# Băiețoiul



## Banshee_98

Hello everyone,

I am currently working on a masters thesis in France on the reception and translation of the French novel _La Garçonne_ by Victor Margueritte in English. La garçonne can be translated as a tom boy, a flapper, a single woman, in the context of the book.

With a view to getting a holistic vision of the book's perception in different languages and cultures, I am comparing and contrasting the titles in various languages. Could anyone help clear up the title "*Băiețoiul*" for me ? Its formation and connotations ? The other titles chosen were Baetana. Could anyone also explain "băiețoi" and "fată băiețoasă"?

Previous post:"With a view to getting a holistic vision of the book's perception in different languages and cultures, I am comparing and contrasting the titles in various languages.
I was wondering if anyone could elucidate and translate one of the chosen titles in Romanian "Băiețoiul". The others were variations "Băețana". I know of the terms _*băiețoi*_ and _*fată băiețoasă*_. What are the connotations of these words as well ?"


Thank you very much, I'd grateful for your help !


----------



## farscape

(rushing to get in the office) for now: "Băețana" is not a proper Romanian word.
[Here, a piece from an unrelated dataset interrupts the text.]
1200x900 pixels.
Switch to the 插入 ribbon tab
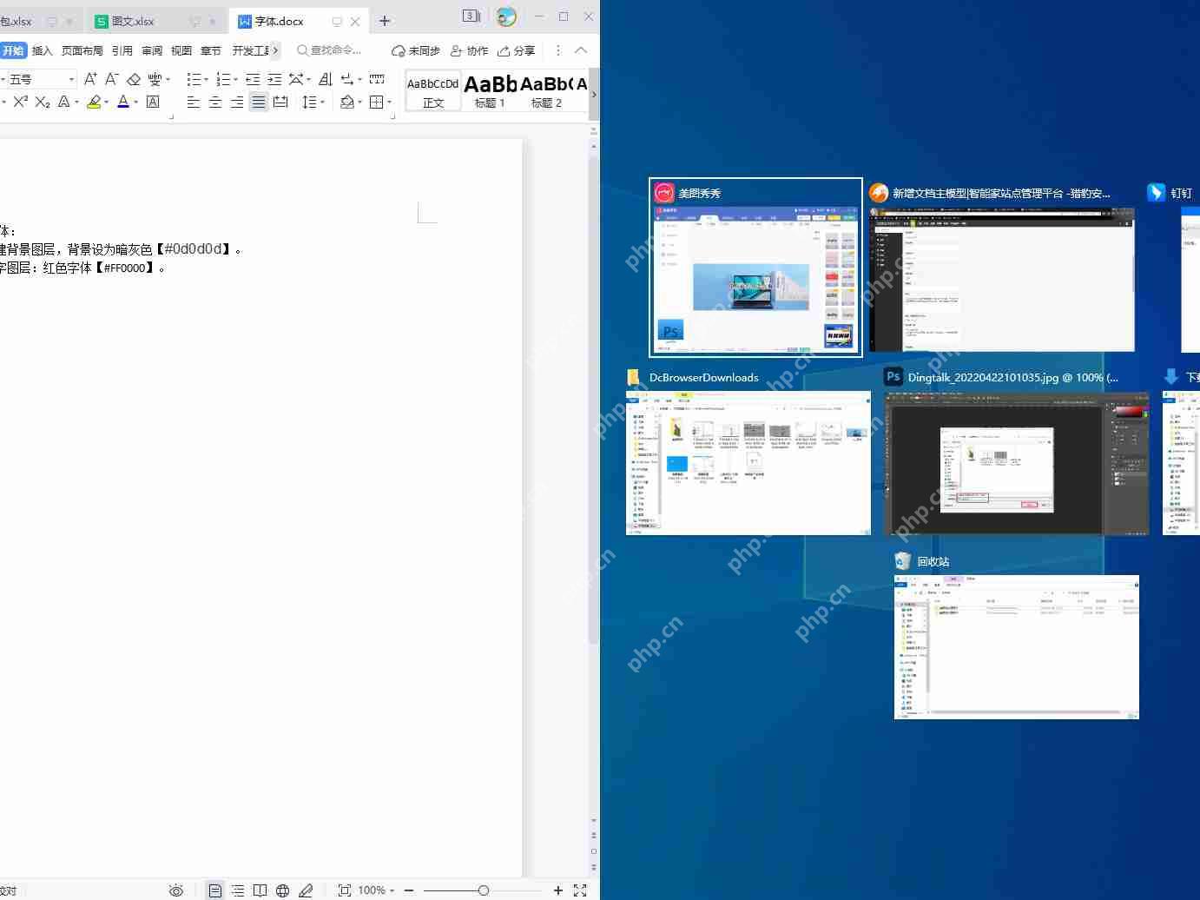click(x=42, y=50)
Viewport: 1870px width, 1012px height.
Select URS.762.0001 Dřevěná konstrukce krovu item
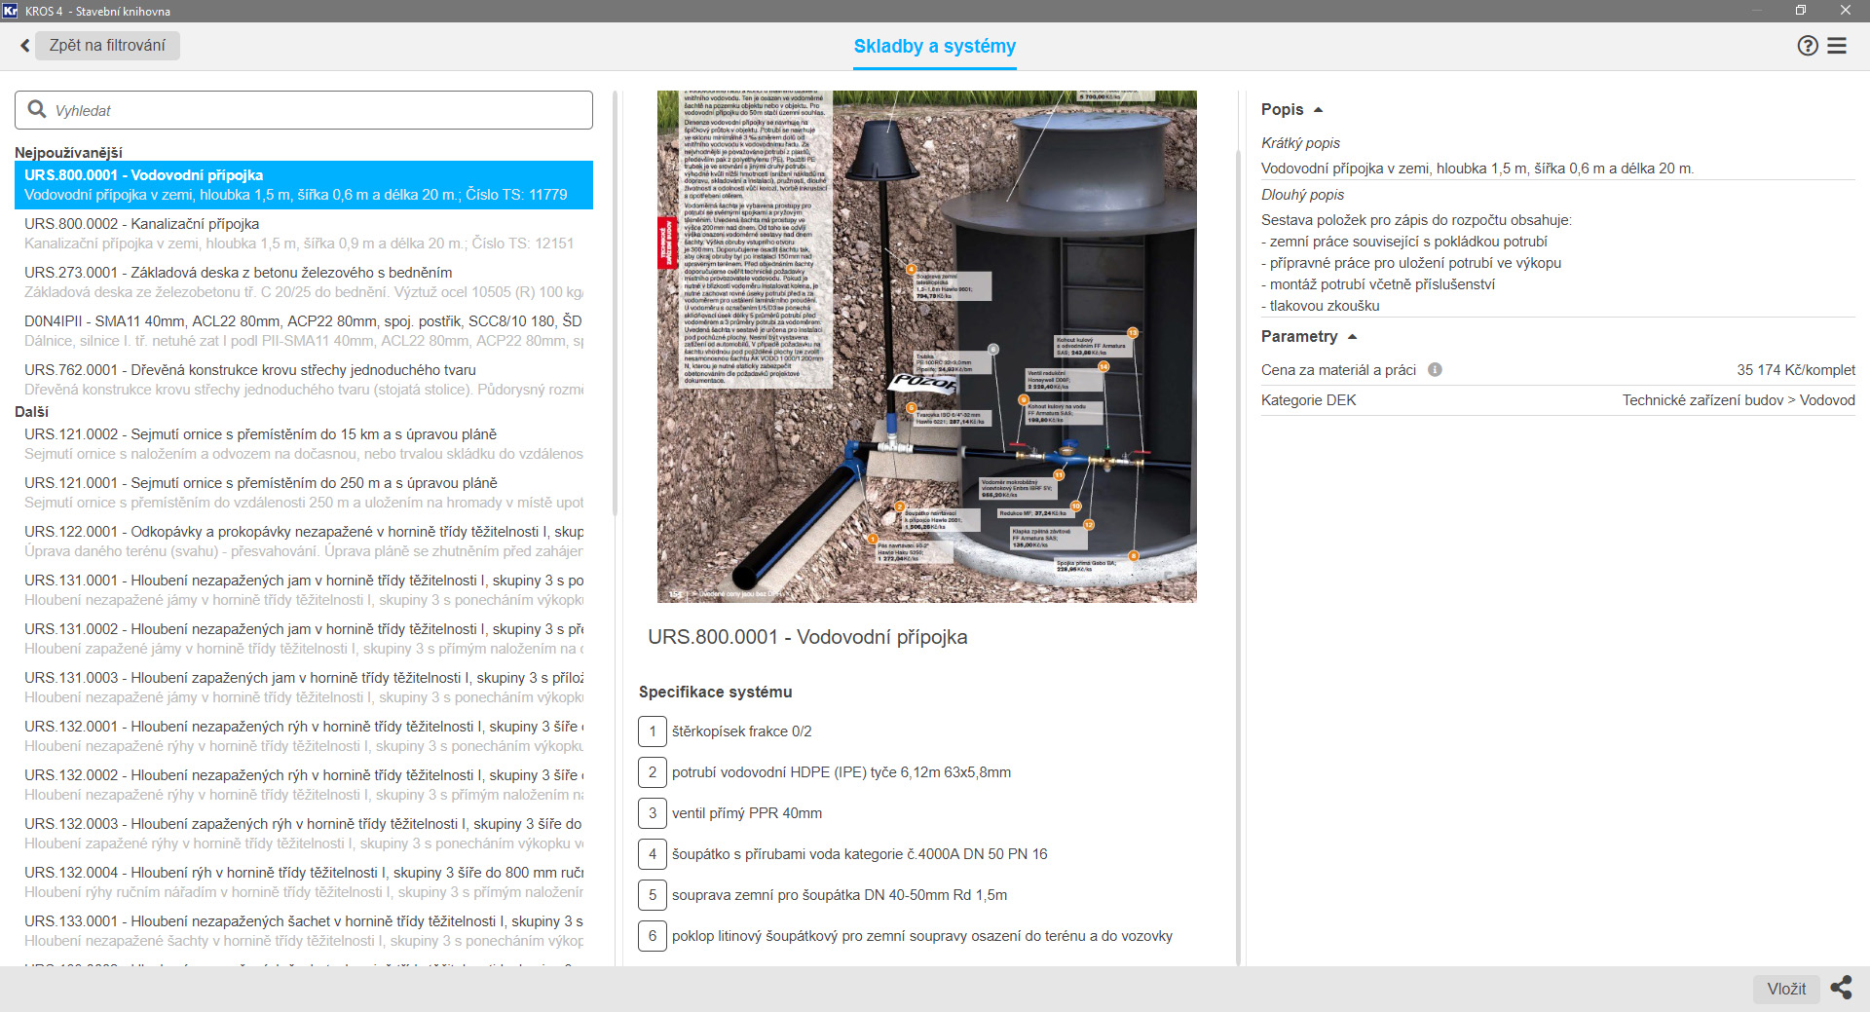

Băiețoiul - The tomboy.


----------



## Banshee_98

farscape said:


> (rushing to get in the office) for now: "Băețana" is not a proper Romanian word. Băiețoiul - The tomboy.


thanks for that ! hope you weren't too late !


----------



## farscape

Adding a few details:
*băiețoi* (from băiat + sufix oi) may also refer to a girl fitting the tomboy description. Sometimes is used in a pejorative way. 

*băietan* (băiat + suffix an) refers to an older boy however the supposed feminine version *băietană* is not in the dictionary.


----------